Jantungnya berpacu sangat kencang, ia hanya takut jika yang membuka pintu adalah gadis yang selalu ada dihatinya, yang kemarin baru saja dibuatnya kecewa. Tapi tak mungkin, gadis itu sangat sulit untuk bangun sepagi ini.

"Eh, Aa Nana. Ini masih gelap loh? Kok udah nyamper aja, itu mukanya kenapa atuh euy? Habis berantem?" Pertanyaan-pertanyaan itu mulai terlontar padanya, tapi ia sangat bersyukur yang membukakan pintu rumah itu adalah mbok.

Huft

Ia menghela nafas lega, kemudian tersenyum. "Gak kenapa-kenapa, mbok. Nana kesini mau ngasih ini, sekalian liat Ara. Boleh?" Ia memberikan tupperware pada mbok.

Nana...

Huh, laki-laki itu sangat tegar sekali, mirip seperti hati ibunya.

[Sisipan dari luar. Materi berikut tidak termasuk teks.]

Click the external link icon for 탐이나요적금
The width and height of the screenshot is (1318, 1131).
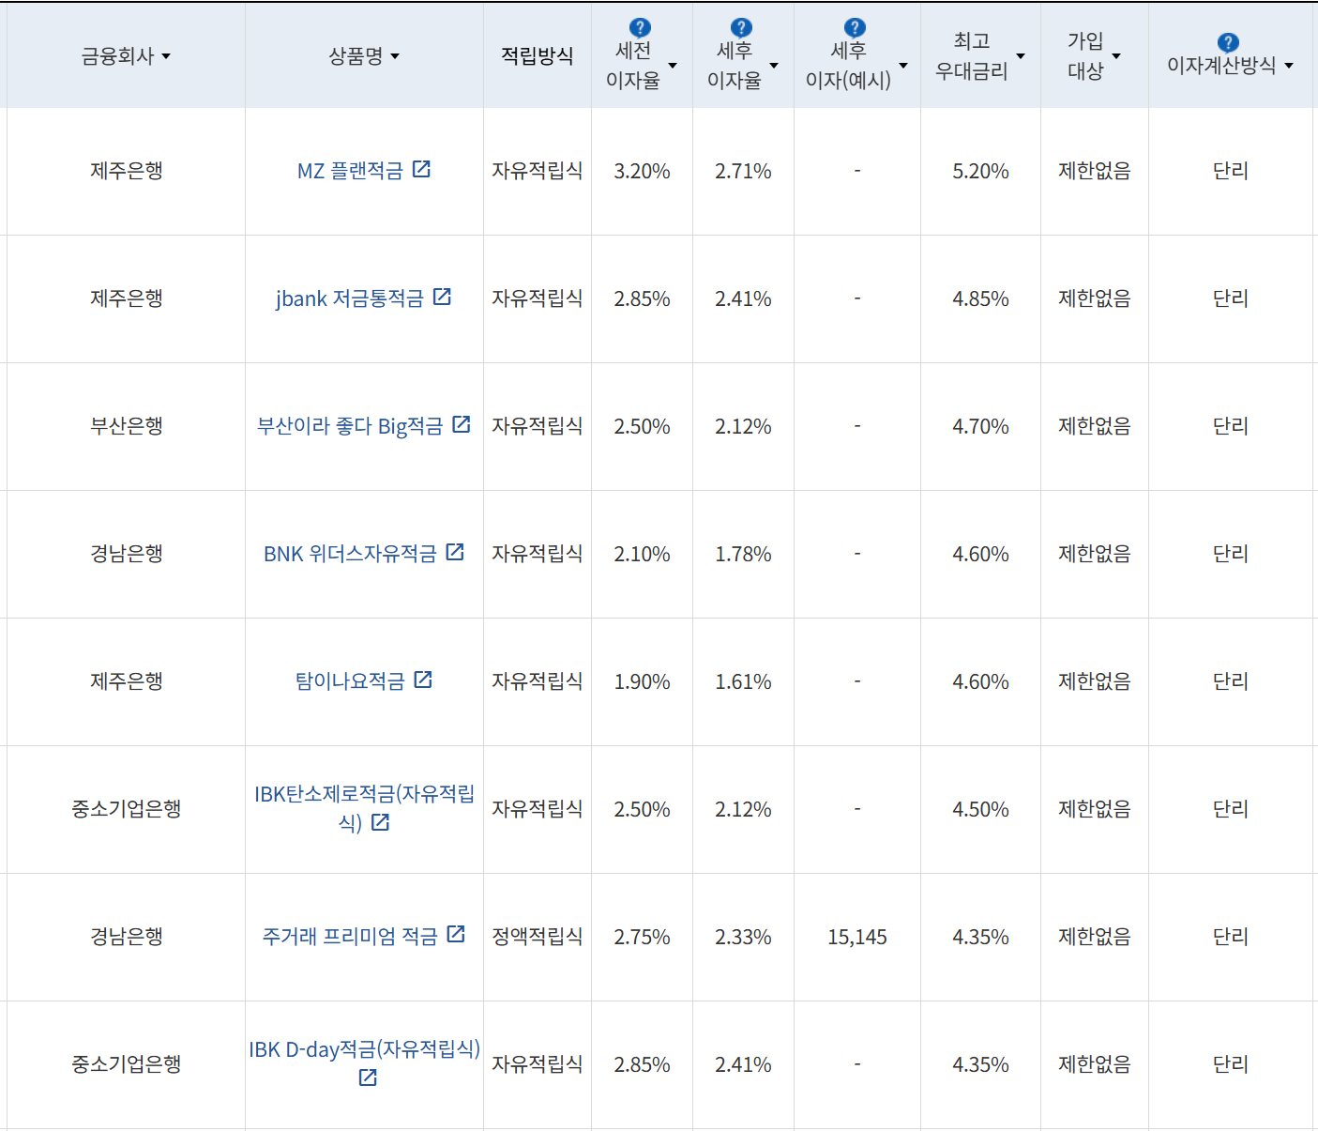[x=423, y=680]
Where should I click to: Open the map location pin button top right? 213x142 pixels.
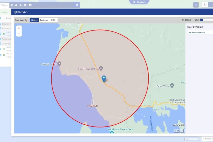click(205, 5)
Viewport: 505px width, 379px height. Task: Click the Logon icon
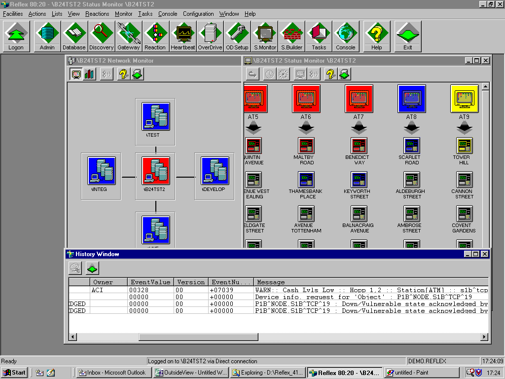point(16,36)
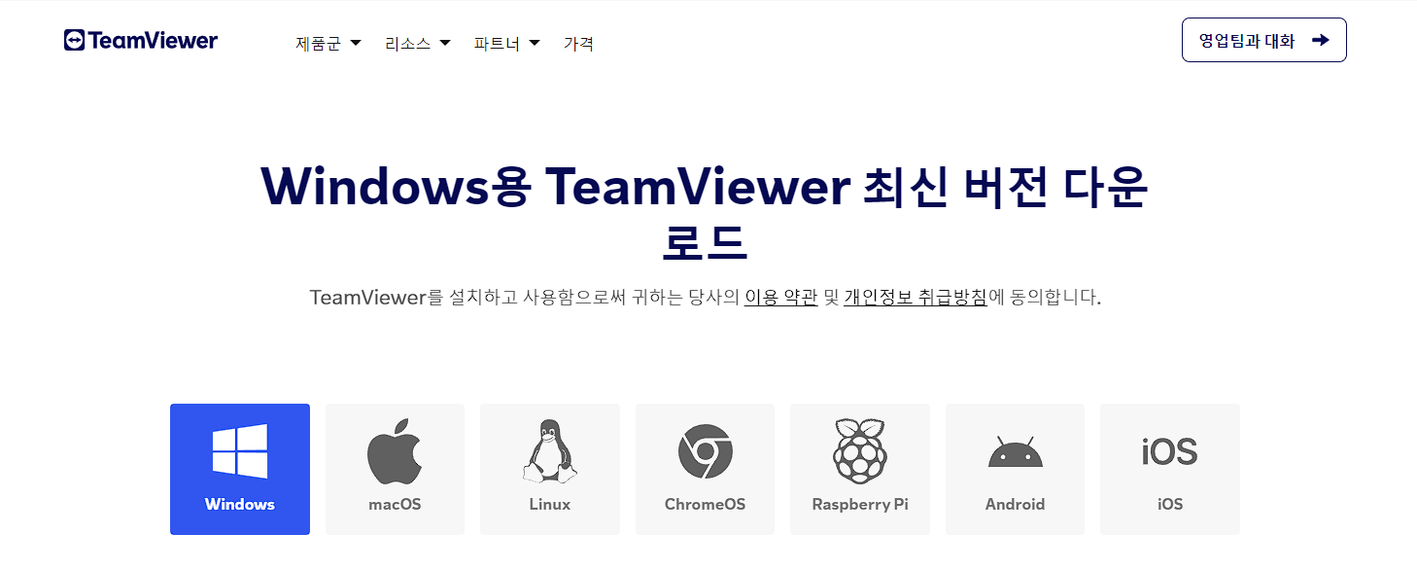Image resolution: width=1417 pixels, height=570 pixels.
Task: Open the 이용 약관 link
Action: point(781,295)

"Owalah, boleh atuh. Neng Ara masih tidur, kemarin kedengeran nangis terus, dari pas Téh Maya sama A' Jeno pulang. Belom bangun dari abis isya, diajak makan aja gak mau, keluar kamar cuma minum sama ke kamar mandi. Lagii berantem ya A?"

Nana menggaruk pelipisnya menandakan ia bingung, "ahm... Mungkin gitu mbok, yaudah Nana masuk kamarnya Ara dulu, ya? Inget hayo jangan dimakan kuenya terus jangan kasih tau kalau Nana yang kasih ya," ucap Nana sedikit terkekeh pada mbok.

"Iya, atuh sok, iya gak mbok makanlah."

Nana tersenyum, kemudian ia naik ke lantai satu lalu ia membuka pintu kamar Ara dengan perlahan. Ia bisa tahu kalau kamar sahabatnya itu tidak terkunci, karena Ara sendiri memang tidak pernah mengunci pintu kamarnya.

Jendela kamar yang masih terbuka membuat angin yang dingin ikut masuk ke kamar belum lagi AC yang dipasang, derajatnya sampai 19°C itu dingin sekali bukan? Apalagi Ara tidak memakai selimut, masih berpakaian seragam, dan masih mengenakan kaos kaki.

"Mau mati kedinginan kali ni bocah, tidurnya kek dikutub!" Batin Nana sambil menutup jendela kamar dengan penuh hati-hati.

Lalu, Nana menghampiri Ara yang masih tertidur pulas. Laki-laki itu duduk dipinggir ranjang, ia menarik selimut untuk menyelimuti Ara. Haha.. Nana tersenyum saat itu juga sambil menyisir pelan rambut Ara yang menghalangi wajahnya.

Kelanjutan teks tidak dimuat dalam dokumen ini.